Intervention de Stéphanie Robert

Commission des finances, du contrôle budgétaire et des comptes économiques de la nation — Réunion du 21 mars 2018 à 9h50
« adapter les règles de l'impôt sur les sociétés au nouveau contexte international et européen » : Audition conjointe de M. Grégory Abate sous-directeur de la fiscalité directe des entreprises à la direction de la législation fiscale M. Bernard Bacci directeur fiscal du groupe vivendi Mme Béatrice deShayes directrice fiscale du groupe lvmh M. Daniel Gutmann avocat associé du cabinet cms francis lefebvre avocats et de Mme Stéphanie Robert directeur de l'association française des entreprises privées afep

Stéphanie Robert, directeur de l'Association française des entreprises privées (AFEP) :

L'AFEP regroupe 120 grands groupes privés français, ancrés sur le territoire national et très internationalisés.
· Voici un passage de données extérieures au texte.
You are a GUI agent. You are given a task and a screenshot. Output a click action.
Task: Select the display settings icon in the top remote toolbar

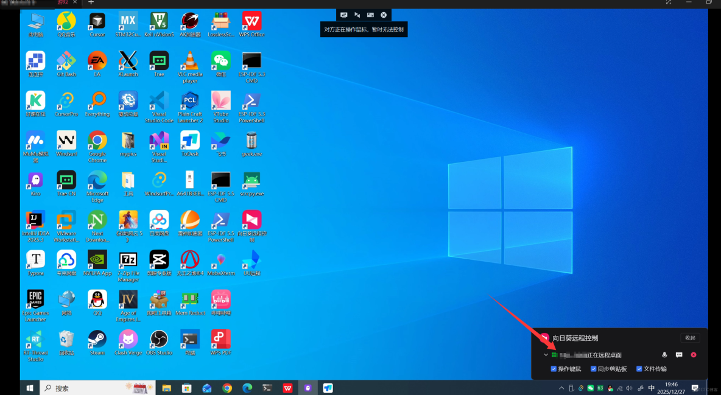(x=343, y=15)
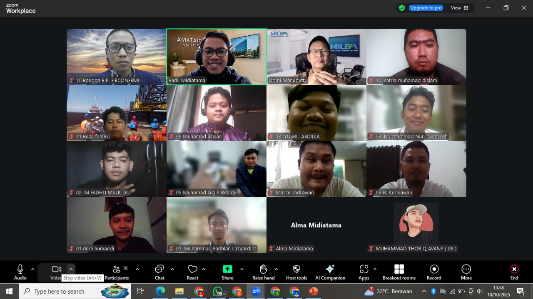Open the More options menu
The image size is (533, 299).
coord(466,272)
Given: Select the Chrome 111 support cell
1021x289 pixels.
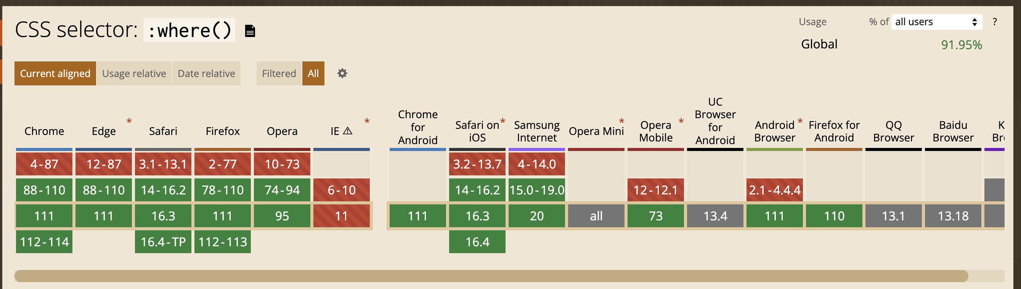Looking at the screenshot, I should click(44, 216).
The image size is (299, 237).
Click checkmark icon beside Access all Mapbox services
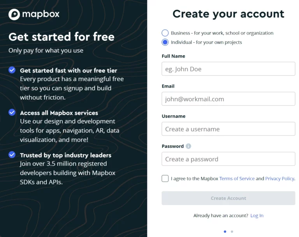12,112
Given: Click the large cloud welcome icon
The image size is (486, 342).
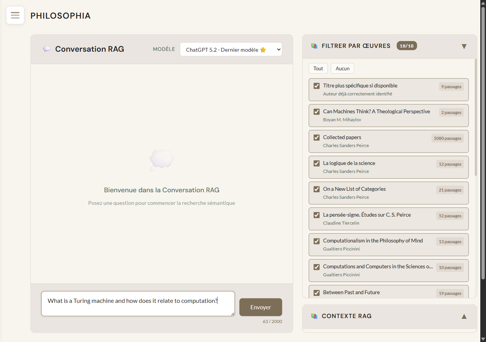Looking at the screenshot, I should pyautogui.click(x=162, y=160).
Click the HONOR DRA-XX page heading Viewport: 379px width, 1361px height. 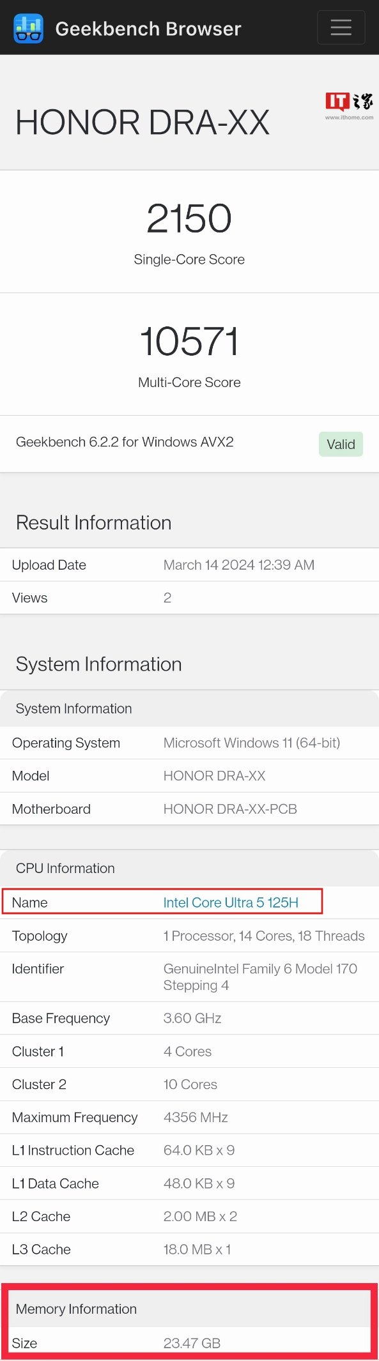143,123
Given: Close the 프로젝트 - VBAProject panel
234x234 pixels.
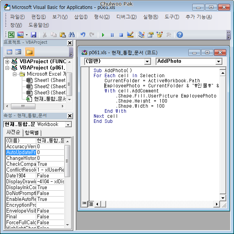Looking at the screenshot, I should (70, 43).
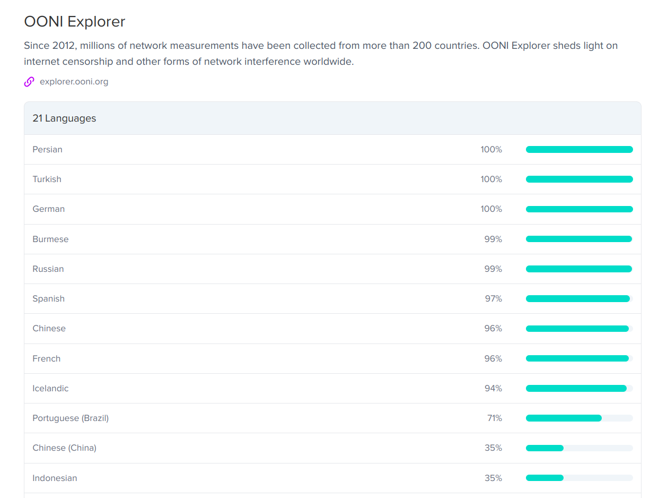Viewport: 650px width, 498px height.
Task: Select Portuguese (Brazil) language
Action: tap(71, 418)
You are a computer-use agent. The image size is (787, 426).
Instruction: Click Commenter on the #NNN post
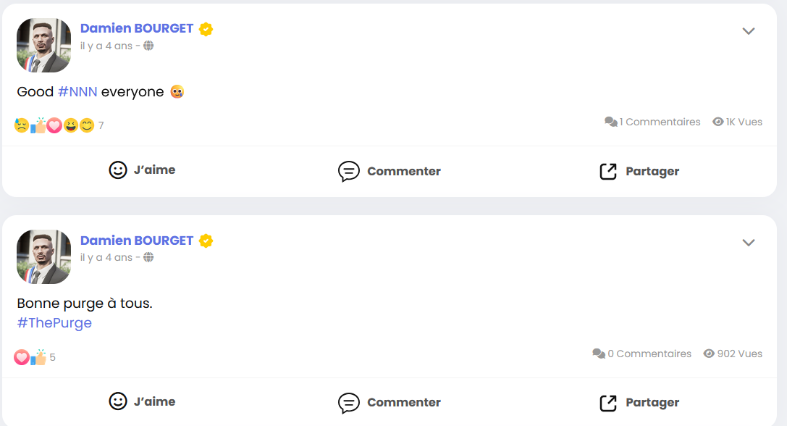pyautogui.click(x=390, y=171)
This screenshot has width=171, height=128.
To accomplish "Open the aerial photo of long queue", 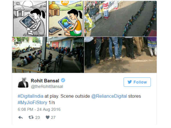I will (121, 18).
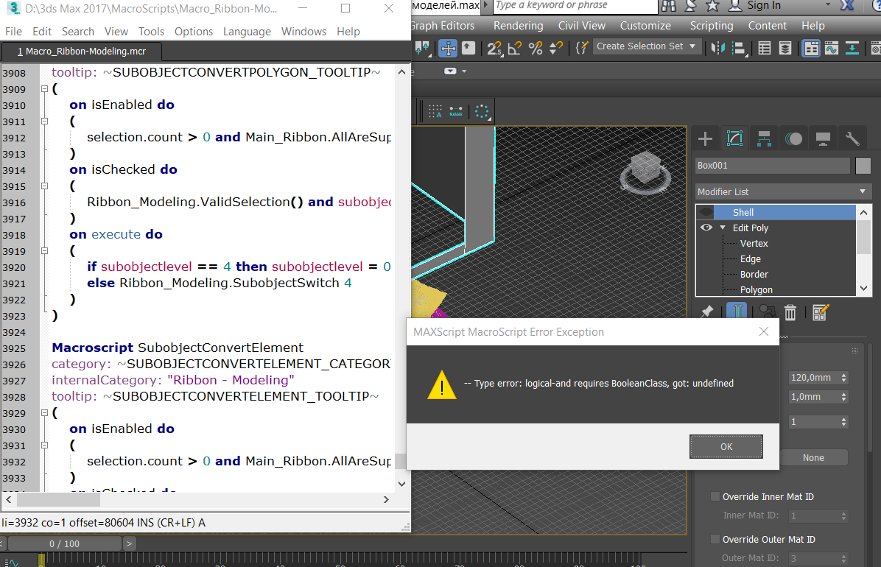Viewport: 881px width, 567px height.
Task: Select the Vertex sub-object level under Edit Poly
Action: (754, 243)
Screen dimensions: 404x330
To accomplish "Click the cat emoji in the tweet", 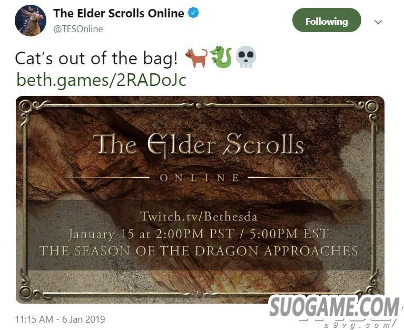I will point(196,58).
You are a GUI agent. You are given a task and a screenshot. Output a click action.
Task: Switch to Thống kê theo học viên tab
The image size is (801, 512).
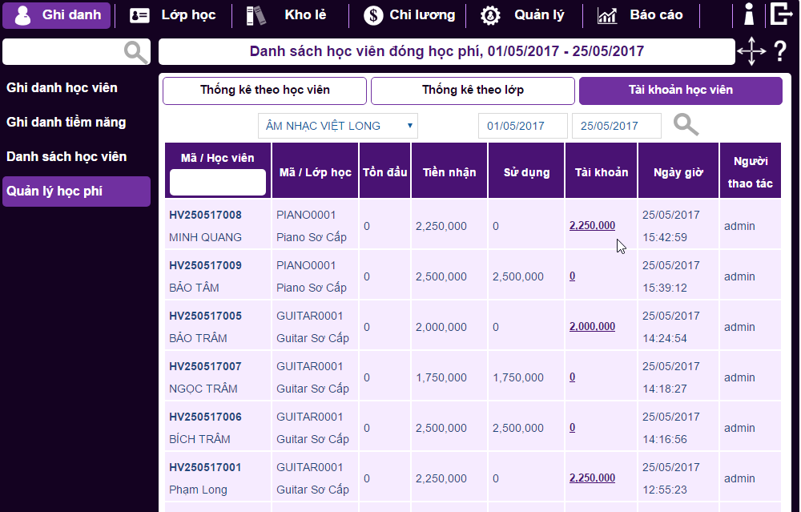pos(264,91)
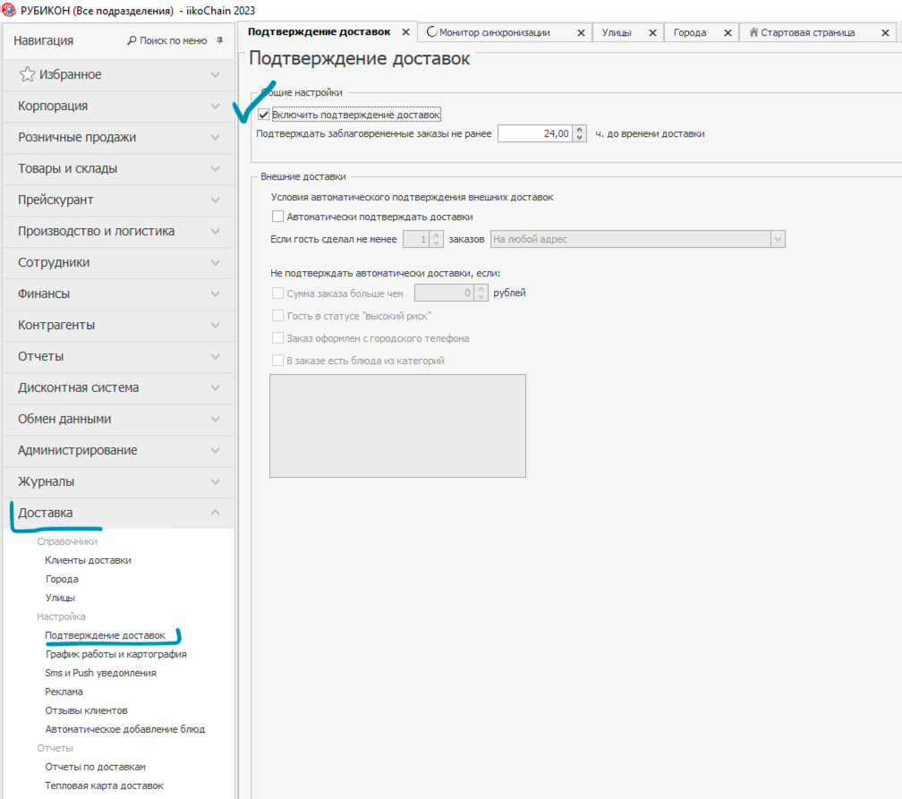
Task: Click the pin icon in Navigation panel
Action: [220, 40]
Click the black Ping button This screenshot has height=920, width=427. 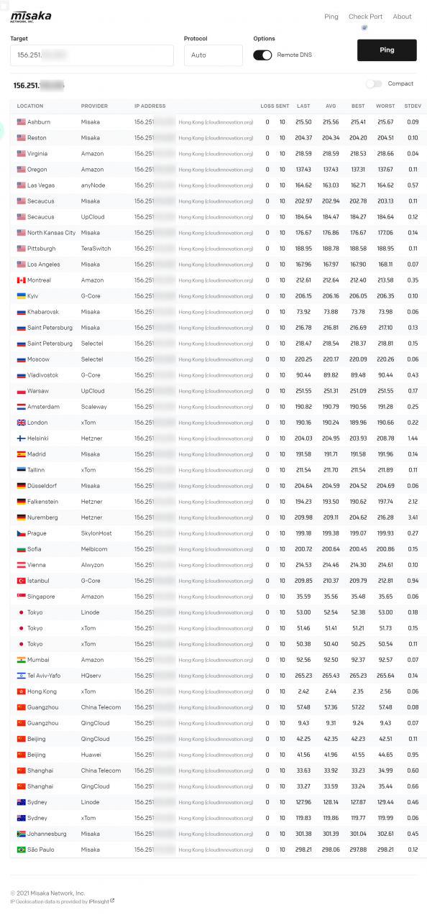pyautogui.click(x=387, y=50)
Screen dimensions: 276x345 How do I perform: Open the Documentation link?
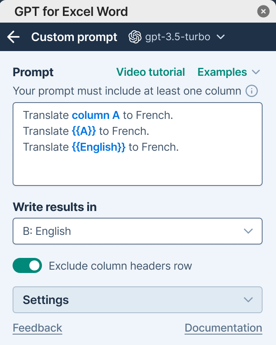point(223,328)
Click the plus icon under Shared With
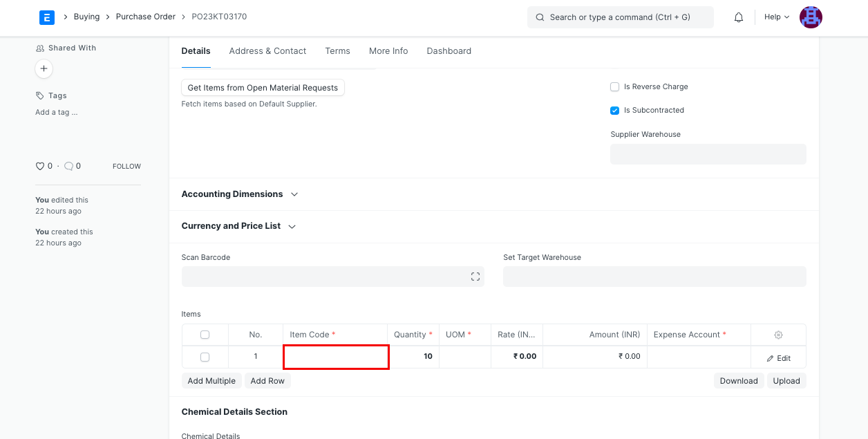The height and width of the screenshot is (439, 868). [x=44, y=69]
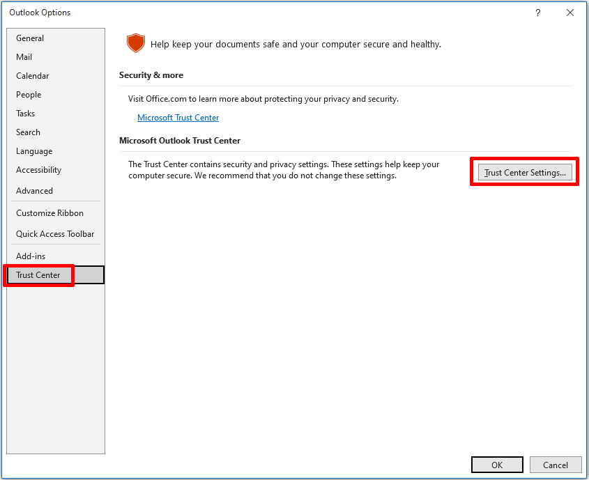
Task: Click the orange security shield icon
Action: click(x=135, y=44)
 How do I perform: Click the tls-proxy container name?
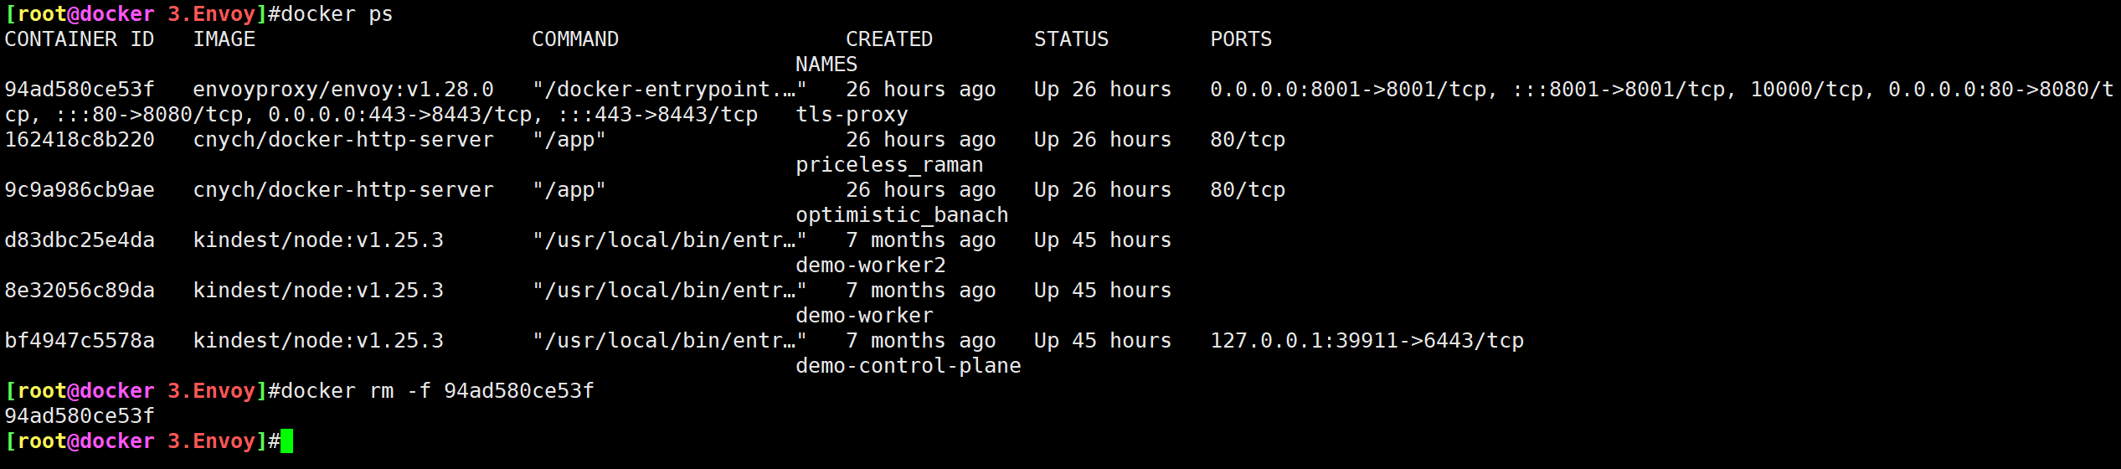click(852, 115)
En 2017, les 115 entreprises de l'association représentaient 13 % du PIB français et payaient 19 % des prélèvements obligatoires sur les entreprises, dont 25 % d'impôt sur la production, 16 % d'impôt sur les sociétés et 19 % d'impôt sur les salaires. Il est très important que la France puisse s'appuyer sur ces grands groupes qui non seulement font sa fierté à l'international, mais qui sont aussi source de richesse fiscale.

Mes collègues ont dressé l'inventaire des évolutions contradictoires qui affectent le monde. La réforme fiscale américaine est une bombe dans le paysage fiscal actuel. Déjà en vigueur, elle s'inscrit à rebours des lignes défendues par l'OCDE et des règles sur lesquelles s'appuient un certain nombre de pays émergents, en tirant l'imposition du produit vers les États où il est consommé. La France compte plus de 60 millions d'habitants. Elle peut difficilement rivaliser avec des pays comme le Brésil, l'Inde ou la Chine en matière de consommation. Ne nous y trompons pas. La réforme américaine est très favorable aux entreprises françaises qui bénéficieront d'effets fiscaux attractifs dès lors qu'elles investiront localement. Les investissements risquent de se déplacer aux États-Unis sous l'effet d'un appel d'air immédiat puissant, à savoir la déductibilité totale des investissements réalisés en 2018. Il faut absolument prendre la mesure de cette réforme américaine, stable dans le temps, bipartisane et pensée depuis longtemps. Encore une fois, elle ne pénalise en rien les entreprises européennes, mais leur offre un appel d'air pour localiser leur activité outre-Atlantique.

Certains pays cherchent à tirer parti de la base taxable défavorable à la France en termes de brevets. Depuis le démarrage du projet BEPS, la possibilité de redistribuer le droit d'imposer entre les États fait débat, car certains ont beaucoup à y perdre. Le produit de nos entreprises risque de se répartir différemment. Ce qui ne sera plus taxé au titre de la redevance du brevet sera taxé localement par la Chine, l'Inde ou le Brésil. Pourquoi ces États se sont-ils ralliés à l'OCDE plutôt qu'à l'Organisation des Nations Unies, sinon parce que l'OCDE leur ouvre la possibilité d'une taxation de la consommation ?

La France doit faire entendre sa voix dans cette cacophonie. Les perspectives d'évolution du régime de groupe, du régime des charges financières et des redevances de brevet sont intéressantes. Il faudrait en mesurer les conséquences. L'audition que vous avez organisée est particulièrement bienvenue, car vous avez parfaitement saisi les enjeux de demain en définissant son sujet. La baisse du taux de l'impôt sur les sociétés à 25 % en 2022 arrivera trop tard, dès lors que les États-Unis viennent de passer de 35 % à 21 % entre 2017 et 2018. Il nous faut développer une vision commune des évolutions en cours et savoir ce que nous souhaitons taxer : voulons-nous continuer à attirer de la valeur et taxer les incorporels parce qu'ils sont rémunérés et détenus en France ?

Il faut continuer à renforcer la concertation avec les entreprises. La directive anti-évasion ATAD est difficile à mettre en oeuvre : règle de base, clause de sauvegarde, etc. Ces dispositions sont extrêmement compliquées. L'Union européenne fixe la règle. Le législateur national doit la clarifier, la rendre intelligible et intelligente.

Enfin, il convient de définir rapidement l'agenda et le contenu des réformes à mener. La propriété intellectuelle est un sujet majeur, car les États-Unis sont en train de mettre en place un système aspirant. Nous devons clarifier notre dispositif et nous donner la latitude de choisir parmi les grandes lignes tracées par l'OCDE, celles qui sont bonnes pour la France.